◆ **What you have to do**
The records that follow are to be repeated exactly, with the pictures removed.

◆ **Source material**
§ §
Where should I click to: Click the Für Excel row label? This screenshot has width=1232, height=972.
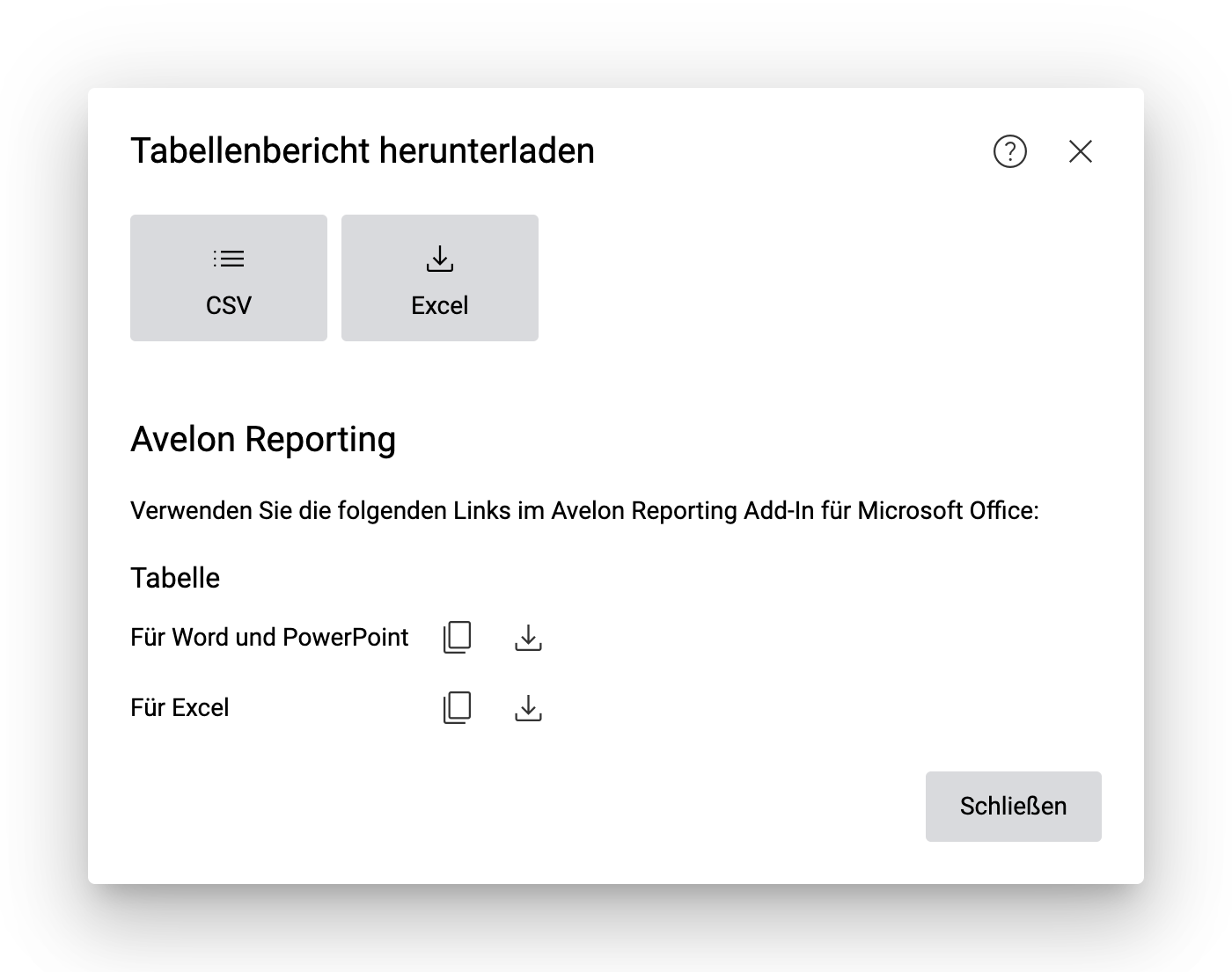click(180, 707)
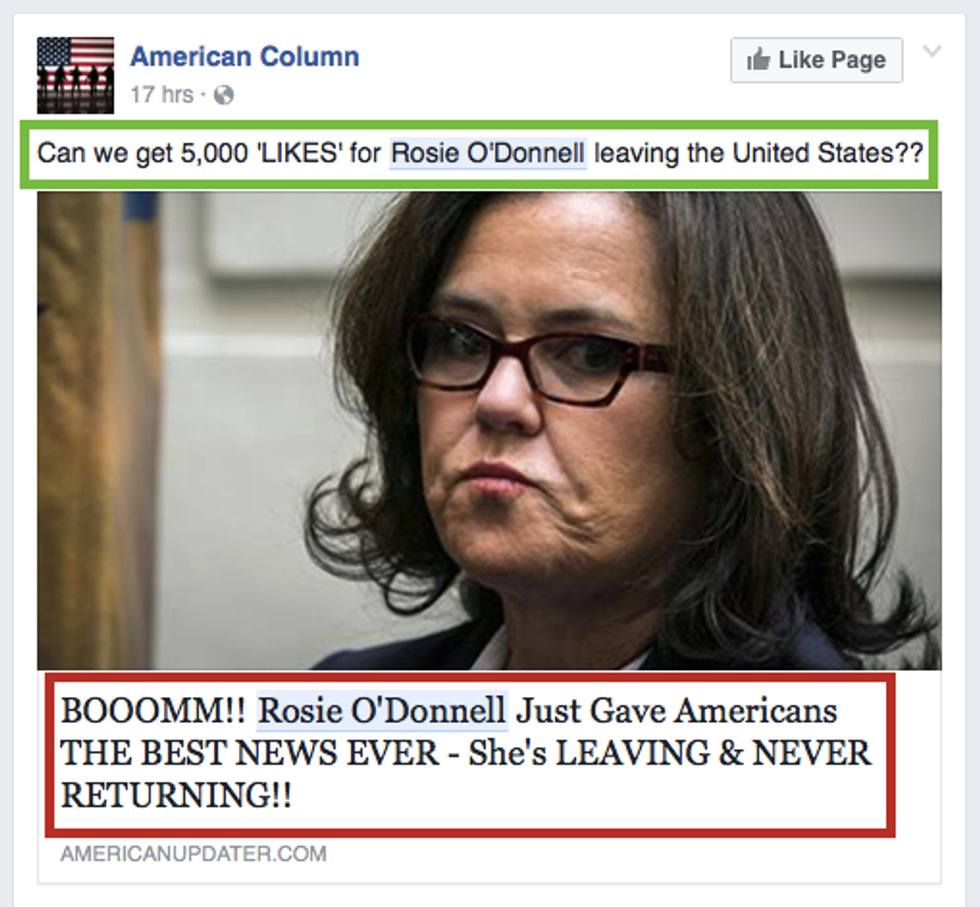Click the BOOOMM!! headline's first line
The image size is (980, 907).
coord(449,711)
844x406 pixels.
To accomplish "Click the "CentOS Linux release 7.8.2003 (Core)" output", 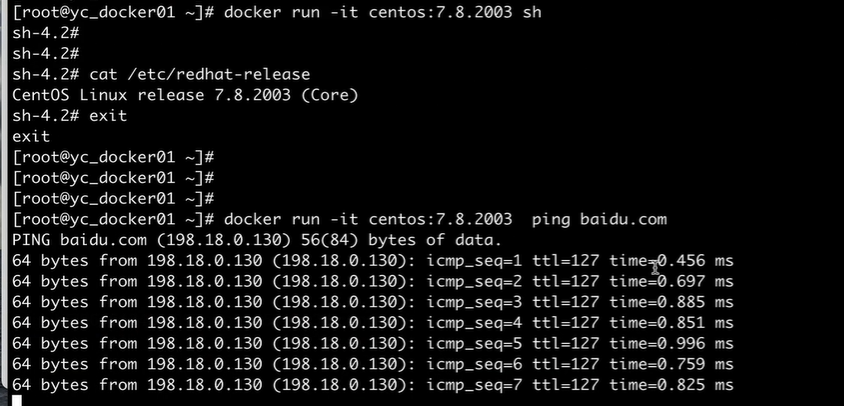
§ §
◆ **Finished exercise**
Where should I click to: Click the Für Excel row label? This screenshot has width=1232, height=972.
click(180, 707)
Click the BOOOMM!! headline's first line
The image size is (980, 907).
coord(449,711)
844x406 pixels.
To accomplish "Click the "CentOS Linux release 7.8.2003 (Core)" output", 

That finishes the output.